There are a lot more options out there today when it comes to how you can heat your home in the winter than ever before in human history. As technology advances, new types of heating systems are invented and types that have already been invented are improved upon, becoming more efficient and more cost-effective and affordable. Austin heating is wide field filled with many possibilities. Today, we’ll talk about one particular technology that has been gaining some traction as of lately in the world of heating and cooling. That technology is geothermal heat pumps.
In this tip of the day, we’ll look at a range of information regarding geothermal heat pumps. It will go over the basics of what a geothermal heat pump is, how they work, what the benefits of such a system are, what some of the drawbacks are, the cost of a geothermal heat pump, and who might want to look into geothermal heat pumps for themselves. Not everyone should go out and invest in such a thing right away, but it’s a technology that’s worth knowing about and worth consideration for some.

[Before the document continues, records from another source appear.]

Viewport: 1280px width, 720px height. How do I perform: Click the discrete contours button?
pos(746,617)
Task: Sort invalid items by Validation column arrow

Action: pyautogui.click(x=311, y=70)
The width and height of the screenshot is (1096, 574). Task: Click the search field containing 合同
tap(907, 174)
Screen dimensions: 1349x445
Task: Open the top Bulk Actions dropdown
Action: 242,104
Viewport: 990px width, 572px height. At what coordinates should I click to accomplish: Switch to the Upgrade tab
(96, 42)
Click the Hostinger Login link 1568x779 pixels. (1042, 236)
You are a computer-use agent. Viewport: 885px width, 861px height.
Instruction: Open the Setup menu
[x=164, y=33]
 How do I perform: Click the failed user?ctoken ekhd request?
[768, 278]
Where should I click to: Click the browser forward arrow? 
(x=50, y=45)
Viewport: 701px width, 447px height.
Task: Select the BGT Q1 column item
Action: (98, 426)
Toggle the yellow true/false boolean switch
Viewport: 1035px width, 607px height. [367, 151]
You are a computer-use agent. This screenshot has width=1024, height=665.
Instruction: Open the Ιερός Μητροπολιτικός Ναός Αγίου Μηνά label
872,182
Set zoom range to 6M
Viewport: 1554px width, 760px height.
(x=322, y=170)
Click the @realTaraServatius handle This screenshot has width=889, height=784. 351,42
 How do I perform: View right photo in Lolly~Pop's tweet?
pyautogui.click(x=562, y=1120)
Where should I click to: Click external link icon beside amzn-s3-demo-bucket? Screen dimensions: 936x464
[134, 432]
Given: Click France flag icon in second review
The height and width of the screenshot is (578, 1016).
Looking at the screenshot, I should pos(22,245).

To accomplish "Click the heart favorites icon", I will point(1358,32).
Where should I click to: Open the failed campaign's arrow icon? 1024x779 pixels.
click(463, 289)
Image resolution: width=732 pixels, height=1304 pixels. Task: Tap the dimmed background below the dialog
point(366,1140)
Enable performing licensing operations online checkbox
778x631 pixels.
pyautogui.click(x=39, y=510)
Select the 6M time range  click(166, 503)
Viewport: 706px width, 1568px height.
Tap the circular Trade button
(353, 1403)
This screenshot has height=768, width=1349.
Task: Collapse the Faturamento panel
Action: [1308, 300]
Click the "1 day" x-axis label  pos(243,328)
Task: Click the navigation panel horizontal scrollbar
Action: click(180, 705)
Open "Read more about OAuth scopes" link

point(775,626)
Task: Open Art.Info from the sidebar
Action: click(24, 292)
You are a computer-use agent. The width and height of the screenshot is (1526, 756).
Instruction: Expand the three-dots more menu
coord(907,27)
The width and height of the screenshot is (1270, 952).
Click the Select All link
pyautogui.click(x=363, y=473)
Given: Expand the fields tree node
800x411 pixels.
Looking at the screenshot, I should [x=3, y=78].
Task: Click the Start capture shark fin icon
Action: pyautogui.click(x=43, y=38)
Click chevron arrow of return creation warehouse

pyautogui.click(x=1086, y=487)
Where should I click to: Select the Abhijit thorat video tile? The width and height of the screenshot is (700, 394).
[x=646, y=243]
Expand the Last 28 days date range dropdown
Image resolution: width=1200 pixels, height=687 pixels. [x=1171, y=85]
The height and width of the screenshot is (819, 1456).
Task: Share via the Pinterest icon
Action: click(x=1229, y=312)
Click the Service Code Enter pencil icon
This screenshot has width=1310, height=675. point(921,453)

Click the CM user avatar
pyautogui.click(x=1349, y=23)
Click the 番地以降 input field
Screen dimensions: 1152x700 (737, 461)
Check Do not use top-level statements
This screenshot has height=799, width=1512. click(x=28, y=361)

The Basics of Geothermal Heat Pumps
First, I’ll briefly mention some of the other names that geothermal heat pumps go by so that if you see any of these phrases you’ll know they likely all refer to the same concept. Sometimes you’ll see them referred to as their acronym GHP. They also are sometimes called GeoExchange, earth-coupled, ground-sourced or water-sourced heat pumps. This type of heating and cooling system has existed since the 1940s, as advanced as they seem.
To put it simply, in the same way that normal heat pumps use air as the medium for transferring heat to and from a household, geothermal heat pumps do the same but use the constant temperature of the earth below the house as the medium and source of heat and heat displacement. Geothermal heat pump systems consist of three parts: the ground heat exchanger, the heat pump unit, and the air delivery system, which is the ductwork in the house. The heat exchanger is a system of pipes called a loop, which is buried in the shallow ground near the building. A fluid (usually water or a mixture of water and antifreeze) circulates through the pipes to absorb or relinquish heat within the ground.
Although many parts of the world experience seasonal temperature extremes, like Austin to some degree, from scorching heat in the summer to freezing or near freezing cold in the winter, a few feet below the earth's surface the ground remains at a relatively constant temperature. Depending on latitude, ground temperatures range from 45°F to 75°F. Like a cave, this ground temperature is warmer than the air above it during the winter and cooler than the air in the summer. Geothermal heat pumps take advantage of this by exchanging heat with the earth through a ground heat exchanger.
Just like a normal, air-based heat pump, geothermal heat pumps function both as the heater in the winter and the air conditioning provider in the summer, and if so equipped, they can be the water heater as well, making them very versatile. As far as how they work, there are a couple of different ways, depending on the model and type of geothermal heat pump.
Geothermal heat pumps can be categorized as having closed or open loops and those loops can be installed in three ways: horizontally, vertically, or in a body of water. The type chosen depends on the available land areas and the soil and rock type at the place of installation. These factors will help determine the most economical choice for installation of the ground loop.
Closed-loop systems can be water-based or refrigerant-based. For water-based, water or antifreeze solution is circulated through plastic pipes buried beneath the earth's surface. Refrigerant-based relies on refrigerant, like the kind used in regular air conditioners, directly flowing through copper tubing buried in the ground. During the winter, the fluid absorbs heat from the earth and carries it through the system and into the building. During the summer, the system reverses itself to cool the building by pulling heat from the building, carrying it through the system and placing it in the ground. This process creates free hot water in the summer and delivers substantial hot water savings in the winter. In this way, geothermal heat pumps work remarkably similarly as normal air-based heat pumps. It just all happens underground where earth temperatures are consistent year-round, providing many advantages.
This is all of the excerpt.